Physical activity in hypertrophic cardiomyopathy: prevalence of inactivity and perceived barriers

Affiliations

Physical activity in hypertrophic cardiomyopathy: prevalence of inactivity and perceived barriers

Joanna Sweeting et al. Open Heart. .

Abstract

Objectives: This study aimed to determine the prevalence of physical inactivity and perceived barriers to physical activity among individuals with hypertrophic cardiomyopathy (HCM), and to determine potential demographic, clinical and health-related factors influencing likelihood of meeting physical activity guidelines.

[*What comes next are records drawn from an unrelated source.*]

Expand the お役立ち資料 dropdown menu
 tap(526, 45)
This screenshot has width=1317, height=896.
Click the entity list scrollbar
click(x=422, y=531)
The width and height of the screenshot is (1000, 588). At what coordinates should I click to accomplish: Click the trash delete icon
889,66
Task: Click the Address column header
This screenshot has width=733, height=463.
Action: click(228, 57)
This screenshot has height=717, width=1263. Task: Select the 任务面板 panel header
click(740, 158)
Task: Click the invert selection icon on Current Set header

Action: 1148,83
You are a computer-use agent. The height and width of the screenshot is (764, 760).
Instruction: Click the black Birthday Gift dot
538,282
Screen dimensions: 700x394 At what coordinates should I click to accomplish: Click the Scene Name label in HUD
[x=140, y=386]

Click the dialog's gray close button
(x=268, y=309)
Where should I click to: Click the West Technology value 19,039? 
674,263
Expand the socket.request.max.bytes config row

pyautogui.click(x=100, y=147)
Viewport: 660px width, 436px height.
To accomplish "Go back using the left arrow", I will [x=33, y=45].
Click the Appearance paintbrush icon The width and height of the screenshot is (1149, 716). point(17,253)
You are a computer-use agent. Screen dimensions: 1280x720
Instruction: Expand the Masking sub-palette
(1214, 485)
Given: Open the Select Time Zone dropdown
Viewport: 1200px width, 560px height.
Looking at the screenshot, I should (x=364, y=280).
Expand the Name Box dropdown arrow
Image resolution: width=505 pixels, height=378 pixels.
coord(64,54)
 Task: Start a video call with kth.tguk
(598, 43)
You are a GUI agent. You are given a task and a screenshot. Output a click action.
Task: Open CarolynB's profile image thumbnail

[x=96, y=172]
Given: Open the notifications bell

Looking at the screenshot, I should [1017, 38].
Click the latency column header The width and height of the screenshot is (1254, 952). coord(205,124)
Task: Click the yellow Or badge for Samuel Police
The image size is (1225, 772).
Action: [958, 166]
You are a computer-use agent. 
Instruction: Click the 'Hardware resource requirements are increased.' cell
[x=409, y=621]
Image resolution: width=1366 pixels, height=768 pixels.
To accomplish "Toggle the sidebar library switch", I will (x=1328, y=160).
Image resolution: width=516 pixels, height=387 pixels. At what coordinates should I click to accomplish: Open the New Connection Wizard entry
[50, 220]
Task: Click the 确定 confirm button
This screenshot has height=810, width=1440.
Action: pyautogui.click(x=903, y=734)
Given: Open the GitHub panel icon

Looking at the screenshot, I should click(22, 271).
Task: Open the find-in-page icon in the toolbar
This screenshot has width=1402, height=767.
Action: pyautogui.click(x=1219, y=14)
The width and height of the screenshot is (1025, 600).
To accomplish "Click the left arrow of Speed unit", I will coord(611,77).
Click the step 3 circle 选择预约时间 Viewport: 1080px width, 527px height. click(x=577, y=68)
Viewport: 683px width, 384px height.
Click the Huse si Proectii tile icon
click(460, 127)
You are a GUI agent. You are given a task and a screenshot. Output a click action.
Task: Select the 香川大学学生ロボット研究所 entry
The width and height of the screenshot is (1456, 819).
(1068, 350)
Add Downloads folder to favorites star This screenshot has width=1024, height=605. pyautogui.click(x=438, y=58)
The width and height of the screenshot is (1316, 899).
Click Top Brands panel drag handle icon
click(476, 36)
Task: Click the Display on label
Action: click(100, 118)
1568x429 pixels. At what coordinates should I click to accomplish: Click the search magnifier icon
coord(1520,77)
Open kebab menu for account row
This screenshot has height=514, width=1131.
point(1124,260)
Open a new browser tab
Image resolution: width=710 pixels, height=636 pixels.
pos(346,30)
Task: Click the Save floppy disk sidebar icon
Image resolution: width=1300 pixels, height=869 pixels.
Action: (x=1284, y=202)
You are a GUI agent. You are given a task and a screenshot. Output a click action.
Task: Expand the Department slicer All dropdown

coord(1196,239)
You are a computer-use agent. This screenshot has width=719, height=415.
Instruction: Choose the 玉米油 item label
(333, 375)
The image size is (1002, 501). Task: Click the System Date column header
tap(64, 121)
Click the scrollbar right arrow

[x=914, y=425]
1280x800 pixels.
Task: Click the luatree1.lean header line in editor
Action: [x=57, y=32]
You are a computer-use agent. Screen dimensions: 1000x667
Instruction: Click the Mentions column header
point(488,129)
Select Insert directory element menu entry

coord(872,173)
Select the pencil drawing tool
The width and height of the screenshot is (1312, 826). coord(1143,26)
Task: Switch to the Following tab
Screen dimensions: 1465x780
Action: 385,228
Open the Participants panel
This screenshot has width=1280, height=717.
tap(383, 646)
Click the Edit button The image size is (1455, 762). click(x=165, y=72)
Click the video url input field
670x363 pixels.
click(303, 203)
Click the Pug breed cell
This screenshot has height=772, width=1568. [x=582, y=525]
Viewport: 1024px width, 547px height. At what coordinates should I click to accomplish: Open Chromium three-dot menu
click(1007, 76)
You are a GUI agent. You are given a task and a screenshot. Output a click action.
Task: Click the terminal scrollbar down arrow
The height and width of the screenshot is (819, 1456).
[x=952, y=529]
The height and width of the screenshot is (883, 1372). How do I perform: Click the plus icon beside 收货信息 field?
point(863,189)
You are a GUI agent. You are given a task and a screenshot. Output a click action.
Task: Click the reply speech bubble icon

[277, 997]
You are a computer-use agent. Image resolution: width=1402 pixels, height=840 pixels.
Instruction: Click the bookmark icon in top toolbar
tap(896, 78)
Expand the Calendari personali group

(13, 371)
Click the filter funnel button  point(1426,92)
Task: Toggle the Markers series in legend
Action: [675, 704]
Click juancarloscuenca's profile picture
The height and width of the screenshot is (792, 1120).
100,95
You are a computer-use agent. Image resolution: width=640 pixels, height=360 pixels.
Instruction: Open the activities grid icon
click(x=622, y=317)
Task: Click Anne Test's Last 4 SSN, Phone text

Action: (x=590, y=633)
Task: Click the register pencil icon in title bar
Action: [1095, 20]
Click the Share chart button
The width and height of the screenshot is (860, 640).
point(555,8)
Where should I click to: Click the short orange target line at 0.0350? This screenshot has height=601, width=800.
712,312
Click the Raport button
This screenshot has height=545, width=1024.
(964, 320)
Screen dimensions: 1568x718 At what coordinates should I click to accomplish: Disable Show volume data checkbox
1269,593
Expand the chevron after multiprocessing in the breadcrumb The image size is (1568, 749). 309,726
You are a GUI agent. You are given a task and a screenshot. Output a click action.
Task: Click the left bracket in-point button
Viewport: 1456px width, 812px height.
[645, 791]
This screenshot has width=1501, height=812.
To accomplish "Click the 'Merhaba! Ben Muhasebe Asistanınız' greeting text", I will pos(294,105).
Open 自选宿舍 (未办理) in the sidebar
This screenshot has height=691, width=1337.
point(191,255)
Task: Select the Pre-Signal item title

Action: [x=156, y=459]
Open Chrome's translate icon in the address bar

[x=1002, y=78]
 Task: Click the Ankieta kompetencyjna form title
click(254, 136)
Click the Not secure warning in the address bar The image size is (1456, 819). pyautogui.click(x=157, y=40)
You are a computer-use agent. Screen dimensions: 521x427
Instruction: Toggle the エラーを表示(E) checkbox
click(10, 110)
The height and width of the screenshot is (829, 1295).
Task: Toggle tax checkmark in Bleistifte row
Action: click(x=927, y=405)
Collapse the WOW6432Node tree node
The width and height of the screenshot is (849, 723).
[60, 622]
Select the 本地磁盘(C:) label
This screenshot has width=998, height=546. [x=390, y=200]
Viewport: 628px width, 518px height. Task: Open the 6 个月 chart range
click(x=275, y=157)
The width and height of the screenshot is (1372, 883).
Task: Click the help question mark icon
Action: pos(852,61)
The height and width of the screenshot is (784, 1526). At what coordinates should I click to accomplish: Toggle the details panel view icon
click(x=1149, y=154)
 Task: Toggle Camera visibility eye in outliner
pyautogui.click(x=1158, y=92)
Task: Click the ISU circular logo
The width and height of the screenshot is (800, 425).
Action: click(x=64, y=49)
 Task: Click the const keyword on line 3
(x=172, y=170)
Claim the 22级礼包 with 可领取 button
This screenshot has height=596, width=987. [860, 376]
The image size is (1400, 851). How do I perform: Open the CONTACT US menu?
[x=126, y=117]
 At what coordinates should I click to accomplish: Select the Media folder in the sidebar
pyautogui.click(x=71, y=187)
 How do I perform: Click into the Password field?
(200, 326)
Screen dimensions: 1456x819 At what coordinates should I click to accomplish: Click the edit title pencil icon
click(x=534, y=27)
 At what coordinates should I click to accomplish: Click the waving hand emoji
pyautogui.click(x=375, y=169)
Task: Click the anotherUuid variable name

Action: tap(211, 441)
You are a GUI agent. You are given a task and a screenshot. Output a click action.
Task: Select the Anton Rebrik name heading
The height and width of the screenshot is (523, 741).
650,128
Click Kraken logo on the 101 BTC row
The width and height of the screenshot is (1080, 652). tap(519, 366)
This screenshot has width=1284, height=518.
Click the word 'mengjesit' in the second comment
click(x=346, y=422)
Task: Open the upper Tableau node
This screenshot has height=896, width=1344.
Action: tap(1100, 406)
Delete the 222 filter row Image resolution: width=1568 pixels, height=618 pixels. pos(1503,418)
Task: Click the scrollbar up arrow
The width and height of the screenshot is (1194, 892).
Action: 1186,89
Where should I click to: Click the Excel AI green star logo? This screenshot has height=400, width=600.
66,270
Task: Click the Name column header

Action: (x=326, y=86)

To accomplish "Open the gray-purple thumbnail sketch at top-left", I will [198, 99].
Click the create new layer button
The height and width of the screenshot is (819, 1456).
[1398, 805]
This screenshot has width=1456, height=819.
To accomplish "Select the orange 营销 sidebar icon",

Methods: This was a cross-sectional study of consecutive patients (n=198) with HCM attending a specialist HCM centre from July 2014 to November 2015. The primary outcome measure was physical activity (minutes per day), as measured by self-report (International Physical Activity Questionnaire (IPAQ)) and objective means (ActiGraph accelerometer). For both, participants were classified as meeting guidelines if they did at least 150 min per week of physical activity. Quality of life (Short Form-36 V.2, SF-36v2), barriers to exercise and clinical-demographic data were also collected.

Results: In total, 54.8% of participants did not meet physical activity recommendations based on IPAQ, and 12.7% did not meet guidelines based on accelerometer data. The most commonly identified barriers to exercise were 'pain interferes with my exercise' (33%) and 'I have an injury/disability that stops me' (29%). Independent factors associated with meeting guidelines included older age (OR 0.66, 95% CI 0.51 to 0.85, p=0.002), higher education level (OR 2.31, 95% CI 1.08 to 4.93, p=0.03), better physical quality of life (OR 1.05, 95% CI 1.0 to 1.09, p=0.05) and more reported barriers (OR 0.71, 95% CI 0.56 to 0.91, p=0.01).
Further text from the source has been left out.